The immunoblot profile of specific antibodies in the course of T. gondii infection in AIDS has already been assessed in several studies (1, 12, 15). All these studies concerned the diagnostic value of the test for patients with AIDS-related TE, and to our knowledge, none addressed the issue of prediction of TE. The usefulness of the immunoblot profile of T. gondii antibodies for diagnosis of TE has been controversial. The 22-kDa band was found in 5% of patients who were HIV seronegative and who had a positive T. gondii serology and in 15% of HIV-infected patients who had positive T. gondii serology (5). This frequency reached 54 and 66% in HIV-infected patients with TE and toxoplasmic primary infection, respectively. The 69-kDa band was present in 45% of patients who were HIV seronegative with toxoplasmic primary infection and in 100% of HIV-infected patients with TE. In the recent BIOTOXO study, IgG bands of 27 and 32 kDa were strongly associated with a final diagnosis of TE among HIV-infected patients undergoing empirical antitoxoplasmic therapy (12). In the present study the three bands significantly and independently associated with the risk of occurrence of TE were the 22-, 25-, and 69-kDa bands (the 80-kDa band, significant in univariate analysis, was no longer predictive of TE in the multivariate analysis). It is interesting that a common IgG band of 25 to 27 kDa is associated with both diagnosis and prediction of occurrence of TE, while some other bands appear more specific for acute TE, such as the 32-kDa band, or of reactivation of T. gondii, such as the 22- and 69-kDa bands. This 25- to 27-kDa band is probably the same as the 26- to 28-kDa double band recognized by sera of patients with TE reported by Weiss et al. in 1988 (15). Since there was a trend for a significant interaction between the 22- and 25-kDa bands or between the 25- and 69-kDa bands, resulting in an increase in the risk of TE, the recommendation to maintain TE primary prophylaxis is especially important when these bands are combined.

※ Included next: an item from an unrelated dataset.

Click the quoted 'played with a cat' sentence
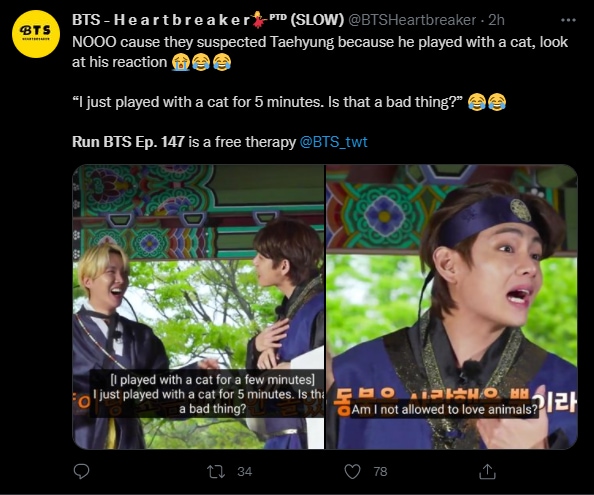The width and height of the screenshot is (594, 495). [x=268, y=102]
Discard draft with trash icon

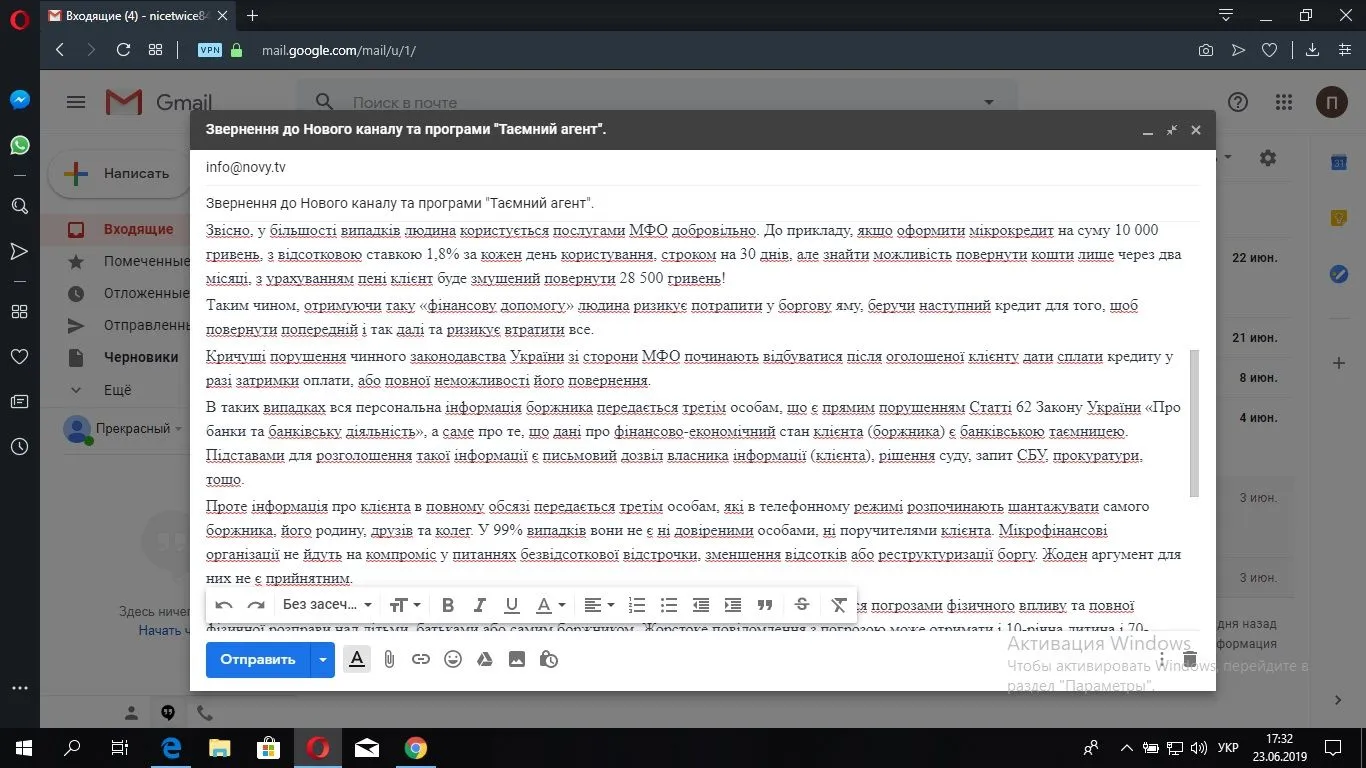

Since the antibody profile may reflect activation of the parasite and since previous data have suggested that, in the majority of cases, TE in HIV-infected patients is the result of reactivation of the endogenous parasite, better characterization of the humoral response to T. gondii may contribute to a definition of the appropriate time for TE prophylaxis (2). However, drug-based prevention is not devoid of serious adverse events which may require discontinuation of the preventive treatment (8). Thus, the practical implication of our results is that determination of the immunoblot profile can be used to define as accurately as possible the risk of reactivation of T. gondii leading to TE in patients immunosuppressed due to HIV. This will allow proposing preventive chemotherapy to a targeted population of patients for whom it may be the most useful approach and to discontinue the treatment when the risk is minor, especially in the present era of immune restoration after HAART.
ACKNOWLEDGMENTS
This work was supported by a grant of the French Agency for Research on AIDS (Agence Nationale de Recherche sur le SIDA).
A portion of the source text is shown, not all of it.